Extract every one of the rows below and reproduce each line word for word.

--- start ---

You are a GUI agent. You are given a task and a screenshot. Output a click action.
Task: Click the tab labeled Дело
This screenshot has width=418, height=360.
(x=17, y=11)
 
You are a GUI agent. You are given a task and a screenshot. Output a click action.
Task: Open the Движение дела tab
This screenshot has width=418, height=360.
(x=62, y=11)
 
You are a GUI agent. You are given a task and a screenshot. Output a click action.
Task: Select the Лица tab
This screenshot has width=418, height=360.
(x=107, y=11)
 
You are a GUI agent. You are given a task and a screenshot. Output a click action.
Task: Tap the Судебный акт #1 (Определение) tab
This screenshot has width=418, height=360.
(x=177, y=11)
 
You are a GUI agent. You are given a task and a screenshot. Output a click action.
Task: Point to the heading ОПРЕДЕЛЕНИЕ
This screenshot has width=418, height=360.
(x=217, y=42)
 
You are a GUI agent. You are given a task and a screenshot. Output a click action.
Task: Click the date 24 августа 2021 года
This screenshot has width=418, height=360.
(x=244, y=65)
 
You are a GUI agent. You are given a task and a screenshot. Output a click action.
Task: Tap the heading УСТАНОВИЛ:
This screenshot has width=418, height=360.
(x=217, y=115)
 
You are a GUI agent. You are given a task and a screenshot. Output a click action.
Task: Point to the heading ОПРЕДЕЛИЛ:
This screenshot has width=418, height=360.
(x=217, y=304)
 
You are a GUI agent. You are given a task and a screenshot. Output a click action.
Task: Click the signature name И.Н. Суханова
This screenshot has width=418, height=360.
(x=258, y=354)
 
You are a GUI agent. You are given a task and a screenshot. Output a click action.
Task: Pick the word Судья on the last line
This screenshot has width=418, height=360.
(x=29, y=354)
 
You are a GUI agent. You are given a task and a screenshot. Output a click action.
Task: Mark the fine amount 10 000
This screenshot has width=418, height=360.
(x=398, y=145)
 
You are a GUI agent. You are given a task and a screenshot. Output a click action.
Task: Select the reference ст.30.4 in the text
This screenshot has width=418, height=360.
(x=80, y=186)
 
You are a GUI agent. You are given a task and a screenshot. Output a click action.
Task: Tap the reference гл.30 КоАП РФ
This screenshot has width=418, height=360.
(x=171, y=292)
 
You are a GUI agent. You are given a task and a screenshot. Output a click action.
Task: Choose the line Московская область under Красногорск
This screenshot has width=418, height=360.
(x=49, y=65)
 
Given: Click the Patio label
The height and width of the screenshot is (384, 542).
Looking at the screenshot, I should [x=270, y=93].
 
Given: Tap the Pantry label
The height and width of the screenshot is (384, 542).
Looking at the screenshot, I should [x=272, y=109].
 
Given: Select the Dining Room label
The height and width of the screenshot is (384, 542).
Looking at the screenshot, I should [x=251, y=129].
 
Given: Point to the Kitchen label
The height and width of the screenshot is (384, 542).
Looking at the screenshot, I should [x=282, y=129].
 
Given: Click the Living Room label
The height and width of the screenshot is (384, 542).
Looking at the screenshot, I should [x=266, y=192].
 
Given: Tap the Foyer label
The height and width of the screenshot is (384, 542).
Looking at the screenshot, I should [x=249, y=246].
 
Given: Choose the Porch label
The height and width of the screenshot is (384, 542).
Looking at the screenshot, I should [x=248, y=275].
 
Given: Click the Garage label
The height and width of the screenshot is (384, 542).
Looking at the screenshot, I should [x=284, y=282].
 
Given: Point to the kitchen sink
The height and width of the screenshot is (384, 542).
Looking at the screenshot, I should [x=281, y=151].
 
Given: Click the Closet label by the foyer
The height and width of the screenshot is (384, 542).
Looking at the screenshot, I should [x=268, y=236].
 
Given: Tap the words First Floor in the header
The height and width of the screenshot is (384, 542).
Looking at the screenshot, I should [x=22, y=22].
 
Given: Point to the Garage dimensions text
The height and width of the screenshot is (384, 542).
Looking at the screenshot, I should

--- end ---

Reply
You are a GUI agent. You are given a task and a screenshot. Output a click action.
Task: Click the tab labeled Дело
This screenshot has width=418, height=360.
(x=17, y=11)
 
You are a GUI agent. You are given a task and a screenshot. Output a click action.
Task: Open the Движение дела tab
This screenshot has width=418, height=360.
(x=62, y=11)
 
You are a GUI agent. You are given a task and a screenshot. Output a click action.
Task: Select the Лица tab
This screenshot has width=418, height=360.
(x=107, y=11)
 
You are a GUI agent. You are given a task and a screenshot. Output a click action.
Task: Tap the Судебный акт #1 (Определение) tab
This screenshot has width=418, height=360.
(x=177, y=11)
 
You are a GUI agent. You are given a task and a screenshot. Output a click action.
Task: Point to the heading ОПРЕДЕЛЕНИЕ
This screenshot has width=418, height=360.
(x=217, y=42)
 
You are a GUI agent. You are given a task and a screenshot. Output a click action.
Task: Click the date 24 августа 2021 года
This screenshot has width=418, height=360.
(x=244, y=65)
 
You are a GUI agent. You are given a task and a screenshot. Output a click action.
Task: Tap the heading УСТАНОВИЛ:
This screenshot has width=418, height=360.
(x=217, y=115)
 
You are a GUI agent. You are given a task and a screenshot. Output a click action.
Task: Point to the heading ОПРЕДЕЛИЛ:
This screenshot has width=418, height=360.
(x=217, y=304)
 
You are a GUI agent. You are given a task and a screenshot. Output a click action.
Task: Click the signature name И.Н. Суханова
This screenshot has width=418, height=360.
(x=258, y=354)
 
You are a GUI agent. You are given a task and a screenshot. Output a click action.
Task: Pick the word Судья on the last line
This screenshot has width=418, height=360.
(x=29, y=354)
 
You are a GUI agent. You are given a task and a screenshot. Output a click action.
Task: Mark the fine amount 10 000
This screenshot has width=418, height=360.
(x=398, y=145)
 
You are a GUI agent. You are given a task and a screenshot. Output a click action.
Task: Select the reference ст.30.4 in the text
This screenshot has width=418, height=360.
(x=80, y=186)
 
You are a GUI agent. You are given a task and a screenshot. Output a click action.
Task: Tap the reference гл.30 КоАП РФ
This screenshot has width=418, height=360.
(x=171, y=292)
 
You are a GUI agent. You are given a task and a screenshot. Output a click action.
Task: Choose the line Московская область under Красногорск
This screenshot has width=418, height=360.
(x=49, y=65)
 
Given: Click the Patio label
The height and width of the screenshot is (384, 542).
Looking at the screenshot, I should [x=270, y=93].
 
Given: Tap the Pantry label
The height and width of the screenshot is (384, 542).
Looking at the screenshot, I should [x=272, y=109].
 
Given: Select the Dining Room label
The height and width of the screenshot is (384, 542).
Looking at the screenshot, I should [x=251, y=129].
 
Given: Point to the Kitchen label
The height and width of the screenshot is (384, 542).
Looking at the screenshot, I should [x=282, y=129].
 
Given: Click the Living Room label
The height and width of the screenshot is (384, 542).
Looking at the screenshot, I should [x=266, y=192].
 
Given: Tap the Foyer label
The height and width of the screenshot is (384, 542).
Looking at the screenshot, I should [x=249, y=246].
 
Given: Choose the Porch label
The height and width of the screenshot is (384, 542).
Looking at the screenshot, I should [x=248, y=275].
 
Given: Click the Garage label
The height and width of the screenshot is (384, 542).
Looking at the screenshot, I should [x=284, y=282].
 
Given: Point to the kitchen sink
The height and width of the screenshot is (384, 542).
Looking at the screenshot, I should [x=281, y=151].
 
Given: Click the Closet label by the foyer
The height and width of the screenshot is (384, 542).
Looking at the screenshot, I should [x=268, y=236].
 
Given: Tap the words First Floor in the header
The height and width of the screenshot is (384, 542).
Looking at the screenshot, I should [x=22, y=22].
 
Given: Point to the Garage dimensions text
The height and width of the screenshot is (384, 542).
Looking at the screenshot, I should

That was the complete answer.